Show only those lines of the entries where the string "badge" is found.

### Records to use
====
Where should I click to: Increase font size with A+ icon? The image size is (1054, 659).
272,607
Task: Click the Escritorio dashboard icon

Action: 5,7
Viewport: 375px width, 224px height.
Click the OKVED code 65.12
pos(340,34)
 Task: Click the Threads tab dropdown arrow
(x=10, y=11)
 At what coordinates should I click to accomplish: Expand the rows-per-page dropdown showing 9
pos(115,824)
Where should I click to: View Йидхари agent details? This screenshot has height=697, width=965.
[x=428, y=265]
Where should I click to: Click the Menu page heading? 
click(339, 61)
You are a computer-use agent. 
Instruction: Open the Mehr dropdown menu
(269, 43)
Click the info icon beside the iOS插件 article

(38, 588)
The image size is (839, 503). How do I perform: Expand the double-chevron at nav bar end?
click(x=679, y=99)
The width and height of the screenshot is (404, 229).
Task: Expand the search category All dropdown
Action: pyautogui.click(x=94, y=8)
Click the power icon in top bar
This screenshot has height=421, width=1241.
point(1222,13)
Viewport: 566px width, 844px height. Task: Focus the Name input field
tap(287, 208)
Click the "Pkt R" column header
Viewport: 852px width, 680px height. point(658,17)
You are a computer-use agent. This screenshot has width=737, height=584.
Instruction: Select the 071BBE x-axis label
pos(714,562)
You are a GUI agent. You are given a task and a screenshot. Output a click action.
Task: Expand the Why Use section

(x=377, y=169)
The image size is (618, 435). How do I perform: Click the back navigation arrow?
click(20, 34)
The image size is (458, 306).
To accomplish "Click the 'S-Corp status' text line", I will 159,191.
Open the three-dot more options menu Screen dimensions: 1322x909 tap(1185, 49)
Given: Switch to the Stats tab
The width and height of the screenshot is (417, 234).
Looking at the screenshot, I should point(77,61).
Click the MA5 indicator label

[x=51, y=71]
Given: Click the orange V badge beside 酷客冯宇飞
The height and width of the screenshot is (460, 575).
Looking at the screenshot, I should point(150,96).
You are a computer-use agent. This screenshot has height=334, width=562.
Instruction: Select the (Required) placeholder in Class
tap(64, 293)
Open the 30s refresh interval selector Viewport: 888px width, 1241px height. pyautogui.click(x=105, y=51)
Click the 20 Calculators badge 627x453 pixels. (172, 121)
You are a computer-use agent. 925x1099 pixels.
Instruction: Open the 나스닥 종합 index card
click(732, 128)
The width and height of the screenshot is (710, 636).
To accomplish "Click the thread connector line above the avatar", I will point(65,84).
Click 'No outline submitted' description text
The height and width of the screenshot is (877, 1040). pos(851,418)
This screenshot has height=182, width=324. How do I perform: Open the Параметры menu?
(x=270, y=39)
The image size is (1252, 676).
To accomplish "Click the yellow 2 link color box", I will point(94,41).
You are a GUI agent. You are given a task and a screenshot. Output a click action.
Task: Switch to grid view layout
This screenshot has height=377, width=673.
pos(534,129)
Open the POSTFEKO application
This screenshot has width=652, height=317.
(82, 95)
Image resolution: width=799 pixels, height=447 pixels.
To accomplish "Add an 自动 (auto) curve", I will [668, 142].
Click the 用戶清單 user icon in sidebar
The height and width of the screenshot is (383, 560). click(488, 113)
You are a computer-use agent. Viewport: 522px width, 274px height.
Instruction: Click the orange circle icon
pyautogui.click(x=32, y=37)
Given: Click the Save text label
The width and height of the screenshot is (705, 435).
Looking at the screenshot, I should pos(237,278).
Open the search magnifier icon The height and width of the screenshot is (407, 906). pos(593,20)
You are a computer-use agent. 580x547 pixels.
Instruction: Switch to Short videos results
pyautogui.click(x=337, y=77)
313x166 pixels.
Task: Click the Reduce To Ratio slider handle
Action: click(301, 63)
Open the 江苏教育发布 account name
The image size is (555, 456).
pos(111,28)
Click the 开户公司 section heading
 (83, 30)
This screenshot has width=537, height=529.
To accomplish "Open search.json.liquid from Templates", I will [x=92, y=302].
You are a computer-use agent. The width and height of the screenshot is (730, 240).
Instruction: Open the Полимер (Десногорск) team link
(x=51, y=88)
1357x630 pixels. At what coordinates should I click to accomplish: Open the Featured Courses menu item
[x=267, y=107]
====
### Written response
Given: Click the orange V badge beside 酷客冯宇飞
Click the 20 Calculators badge 627x453 pixels. (172, 121)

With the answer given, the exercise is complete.